As always, contact me if you have any questions or concerns at all. If you are new to my service Welcome! If I have worked with you before, I promise to continue to provide you with outstanding service and attention to your financing needs.

-Deb

8 Jun

Top 10 Reasons for using a Licensed Mortgage Broker

General

Posted by: Debra Carlson

Many people are unsure about the advantages of working with a licensed Mortgage Broker/Advisor. Here are the top 10 advantages of working with a licensed mortgage advisor.

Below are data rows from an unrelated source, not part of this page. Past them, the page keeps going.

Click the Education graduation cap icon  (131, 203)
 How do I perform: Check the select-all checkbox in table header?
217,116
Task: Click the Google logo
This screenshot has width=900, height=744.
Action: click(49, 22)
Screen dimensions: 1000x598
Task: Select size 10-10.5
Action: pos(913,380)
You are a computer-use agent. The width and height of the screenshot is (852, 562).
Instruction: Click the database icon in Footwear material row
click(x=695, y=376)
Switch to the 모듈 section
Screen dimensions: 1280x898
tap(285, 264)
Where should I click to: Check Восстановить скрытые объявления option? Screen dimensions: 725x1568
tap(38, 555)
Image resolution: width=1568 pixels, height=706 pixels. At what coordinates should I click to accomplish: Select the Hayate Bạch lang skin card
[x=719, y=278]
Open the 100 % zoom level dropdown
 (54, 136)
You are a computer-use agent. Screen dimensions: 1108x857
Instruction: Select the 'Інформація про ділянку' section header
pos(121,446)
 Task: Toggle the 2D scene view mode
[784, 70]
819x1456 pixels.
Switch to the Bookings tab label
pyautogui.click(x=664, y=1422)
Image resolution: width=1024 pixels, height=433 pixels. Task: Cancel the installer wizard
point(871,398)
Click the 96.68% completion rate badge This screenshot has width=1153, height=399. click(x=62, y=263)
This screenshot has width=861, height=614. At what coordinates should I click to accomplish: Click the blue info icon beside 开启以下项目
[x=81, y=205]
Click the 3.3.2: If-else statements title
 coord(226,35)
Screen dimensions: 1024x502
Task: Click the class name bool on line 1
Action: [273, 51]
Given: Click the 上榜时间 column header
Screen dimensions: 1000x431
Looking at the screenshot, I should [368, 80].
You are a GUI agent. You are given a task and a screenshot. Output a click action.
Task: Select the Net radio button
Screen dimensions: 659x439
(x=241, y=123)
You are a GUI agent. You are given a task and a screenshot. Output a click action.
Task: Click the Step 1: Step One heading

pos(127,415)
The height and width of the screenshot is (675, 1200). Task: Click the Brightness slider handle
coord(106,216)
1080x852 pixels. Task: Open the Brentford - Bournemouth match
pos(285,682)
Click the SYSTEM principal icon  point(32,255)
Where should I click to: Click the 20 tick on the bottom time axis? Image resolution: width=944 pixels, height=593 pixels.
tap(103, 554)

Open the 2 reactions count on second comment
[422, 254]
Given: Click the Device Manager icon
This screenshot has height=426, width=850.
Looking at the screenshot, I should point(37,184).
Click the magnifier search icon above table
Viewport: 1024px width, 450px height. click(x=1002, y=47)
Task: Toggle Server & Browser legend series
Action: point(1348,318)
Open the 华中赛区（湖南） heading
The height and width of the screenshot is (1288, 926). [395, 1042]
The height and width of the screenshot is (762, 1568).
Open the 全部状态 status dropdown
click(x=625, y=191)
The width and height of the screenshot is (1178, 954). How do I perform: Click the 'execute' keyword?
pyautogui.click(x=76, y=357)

1. Unbiased Advice: Mortgage Brokers are industry professionals that provide free, independent financial advice. It doesn’t cost you a dime to call us for professional advice or a second opinion.
2. Trust: We work for you. We are paid on commission, only when you are satisfied with our product offering, and the deal is done.
3. Availability: We don’t keep “banker’s hours”. We are always only a phone call or an email away.
4. Expertise: We get your financing approved to its fullest potential.
5. Negotiation: A good mortgage broker is also a savvy negotiator. We represent you to negotiate best terms, conditions, and rates.
6. Options, Options, Options: Who doesn’t like options? A good broker has a variety of lenders and products to suit your needs.
7. A-B-C Mortgage Solutions: Not everyone has a perfect application for an “A” mortgage product. Many people, for a variety of reasons, will need the option of alternative or private lending.
8. Reading the Fine Print: We make sure you understand it.
9. Ongoing Service Commitment: You are our client for the life of the mortgage!
10. $$$$ Money$$$$!: Yes, we have extremely competitive rates! We can save you money!

Going forward, I will go more in-depth on each one of these points to showcase just how vital it is to work with an advisor that you can trust to work on your behalf.  Call me any time you have any questions about these points or anything you think I can help you with, and check back regularly for more updates.

31 May

Could a Purchase plus Improvements be the answer?

General

Posted by: Debra Carlson

Turn the house you like into the Home you will buy!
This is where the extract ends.